§ DIRECTIONS: Nothing in the records may be dropped. Retype them all exactly.
|---|
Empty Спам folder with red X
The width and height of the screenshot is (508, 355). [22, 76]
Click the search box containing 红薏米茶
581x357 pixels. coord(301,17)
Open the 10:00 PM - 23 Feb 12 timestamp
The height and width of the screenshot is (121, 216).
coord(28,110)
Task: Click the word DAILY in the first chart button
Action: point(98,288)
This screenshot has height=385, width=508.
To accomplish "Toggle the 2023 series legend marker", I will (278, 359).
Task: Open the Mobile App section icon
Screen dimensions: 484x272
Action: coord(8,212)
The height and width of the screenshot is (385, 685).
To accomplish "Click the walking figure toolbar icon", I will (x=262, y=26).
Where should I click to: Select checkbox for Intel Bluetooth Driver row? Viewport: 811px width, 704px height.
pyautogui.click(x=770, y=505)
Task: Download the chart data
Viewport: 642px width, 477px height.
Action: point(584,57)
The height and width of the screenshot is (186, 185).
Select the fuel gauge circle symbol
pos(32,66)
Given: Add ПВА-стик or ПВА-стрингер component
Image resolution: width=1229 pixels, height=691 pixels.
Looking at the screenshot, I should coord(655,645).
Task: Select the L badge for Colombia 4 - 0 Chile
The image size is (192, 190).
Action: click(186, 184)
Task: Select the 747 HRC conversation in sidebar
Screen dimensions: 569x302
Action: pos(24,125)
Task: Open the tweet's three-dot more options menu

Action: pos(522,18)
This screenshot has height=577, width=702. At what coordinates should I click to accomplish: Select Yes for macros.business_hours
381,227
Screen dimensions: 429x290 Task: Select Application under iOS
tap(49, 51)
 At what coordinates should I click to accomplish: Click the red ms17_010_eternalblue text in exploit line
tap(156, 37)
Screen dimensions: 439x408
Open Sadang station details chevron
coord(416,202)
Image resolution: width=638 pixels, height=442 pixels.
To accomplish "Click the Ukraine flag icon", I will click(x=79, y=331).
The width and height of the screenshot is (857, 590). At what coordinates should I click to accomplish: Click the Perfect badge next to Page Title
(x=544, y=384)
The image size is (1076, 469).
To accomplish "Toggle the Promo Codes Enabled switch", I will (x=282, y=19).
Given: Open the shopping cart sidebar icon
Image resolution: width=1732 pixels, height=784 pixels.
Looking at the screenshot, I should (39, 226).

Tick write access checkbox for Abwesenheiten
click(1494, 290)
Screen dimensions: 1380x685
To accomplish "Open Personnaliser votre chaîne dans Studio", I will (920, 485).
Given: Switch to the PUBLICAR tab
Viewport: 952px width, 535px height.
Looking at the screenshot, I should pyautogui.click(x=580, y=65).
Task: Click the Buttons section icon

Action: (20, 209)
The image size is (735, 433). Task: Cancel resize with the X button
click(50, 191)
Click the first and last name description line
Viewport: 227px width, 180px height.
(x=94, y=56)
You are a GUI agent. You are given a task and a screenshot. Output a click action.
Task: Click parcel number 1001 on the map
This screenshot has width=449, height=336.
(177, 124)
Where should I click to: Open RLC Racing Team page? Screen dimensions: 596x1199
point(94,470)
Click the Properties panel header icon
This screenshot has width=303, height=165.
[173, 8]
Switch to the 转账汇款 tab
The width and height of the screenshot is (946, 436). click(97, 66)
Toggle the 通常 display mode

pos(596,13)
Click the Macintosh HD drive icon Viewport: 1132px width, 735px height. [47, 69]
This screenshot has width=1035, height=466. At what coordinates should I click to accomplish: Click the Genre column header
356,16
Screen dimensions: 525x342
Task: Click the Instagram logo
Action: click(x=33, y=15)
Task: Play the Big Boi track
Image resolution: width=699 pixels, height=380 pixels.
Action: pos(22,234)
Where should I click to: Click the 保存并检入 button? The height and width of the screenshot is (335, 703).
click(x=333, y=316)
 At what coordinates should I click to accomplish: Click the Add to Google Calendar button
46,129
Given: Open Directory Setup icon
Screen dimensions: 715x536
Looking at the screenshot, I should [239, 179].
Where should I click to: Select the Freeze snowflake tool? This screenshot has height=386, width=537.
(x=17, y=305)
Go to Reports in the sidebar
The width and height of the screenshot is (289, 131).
|---|
§ OUTPUT FOR THIS EXERCISE:
Empty Спам folder with red X
The width and height of the screenshot is (508, 355). [22, 76]
Click the search box containing 红薏米茶
581x357 pixels. coord(301,17)
Open the 10:00 PM - 23 Feb 12 timestamp
The height and width of the screenshot is (121, 216).
coord(28,110)
Task: Click the word DAILY in the first chart button
Action: point(98,288)
This screenshot has height=385, width=508.
To accomplish "Toggle the 2023 series legend marker", I will (278, 359).
Task: Open the Mobile App section icon
Screen dimensions: 484x272
Action: coord(8,212)
The height and width of the screenshot is (385, 685).
To accomplish "Click the walking figure toolbar icon", I will (x=262, y=26).
Where should I click to: Select checkbox for Intel Bluetooth Driver row? Viewport: 811px width, 704px height.
pyautogui.click(x=770, y=505)
Task: Download the chart data
Viewport: 642px width, 477px height.
Action: point(584,57)
The height and width of the screenshot is (186, 185).
Select the fuel gauge circle symbol
pos(32,66)
Given: Add ПВА-стик or ПВА-стрингер component
Image resolution: width=1229 pixels, height=691 pixels.
Looking at the screenshot, I should coord(655,645).
Task: Select the L badge for Colombia 4 - 0 Chile
The image size is (192, 190).
Action: click(186, 184)
Task: Select the 747 HRC conversation in sidebar
Screen dimensions: 569x302
Action: pos(24,125)
Task: Open the tweet's three-dot more options menu

Action: pos(522,18)
This screenshot has height=577, width=702. At what coordinates should I click to accomplish: Select Yes for macros.business_hours
381,227
Screen dimensions: 429x290 Task: Select Application under iOS
tap(49, 51)
 At what coordinates should I click to accomplish: Click the red ms17_010_eternalblue text in exploit line
tap(156, 37)
Screen dimensions: 439x408
Open Sadang station details chevron
coord(416,202)
Image resolution: width=638 pixels, height=442 pixels.
To accomplish "Click the Ukraine flag icon", I will click(x=79, y=331).
The width and height of the screenshot is (857, 590). At what coordinates should I click to accomplish: Click the Perfect badge next to Page Title
(x=544, y=384)
The image size is (1076, 469).
To accomplish "Toggle the Promo Codes Enabled switch", I will (x=282, y=19).
Given: Open the shopping cart sidebar icon
Image resolution: width=1732 pixels, height=784 pixels.
Looking at the screenshot, I should (39, 226).

Tick write access checkbox for Abwesenheiten
click(1494, 290)
Screen dimensions: 1380x685
To accomplish "Open Personnaliser votre chaîne dans Studio", I will (920, 485).
Given: Switch to the PUBLICAR tab
Viewport: 952px width, 535px height.
Looking at the screenshot, I should pyautogui.click(x=580, y=65).
Task: Click the Buttons section icon

Action: (20, 209)
The image size is (735, 433). Task: Cancel resize with the X button
click(50, 191)
Click the first and last name description line
Viewport: 227px width, 180px height.
(x=94, y=56)
You are a GUI agent. You are given a task and a screenshot. Output a click action.
Task: Click parcel number 1001 on the map
This screenshot has width=449, height=336.
(177, 124)
Where should I click to: Open RLC Racing Team page? Screen dimensions: 596x1199
point(94,470)
Click the Properties panel header icon
This screenshot has width=303, height=165.
[173, 8]
Switch to the 转账汇款 tab
The width and height of the screenshot is (946, 436). click(97, 66)
Toggle the 通常 display mode

pos(596,13)
Click the Macintosh HD drive icon Viewport: 1132px width, 735px height. [47, 69]
This screenshot has width=1035, height=466. At what coordinates should I click to accomplish: Click the Genre column header
356,16
Screen dimensions: 525x342
Task: Click the Instagram logo
Action: click(x=33, y=15)
Task: Play the Big Boi track
Image resolution: width=699 pixels, height=380 pixels.
Action: pos(22,234)
Where should I click to: Click the 保存并检入 button? The height and width of the screenshot is (335, 703).
click(x=333, y=316)
 At what coordinates should I click to accomplish: Click the Add to Google Calendar button
46,129
Given: Open Directory Setup icon
Screen dimensions: 715x536
Looking at the screenshot, I should [239, 179].
Where should I click to: Select the Freeze snowflake tool? This screenshot has height=386, width=537.
(x=17, y=305)
Go to Reports in the sidebar
The width and height of the screenshot is (289, 131).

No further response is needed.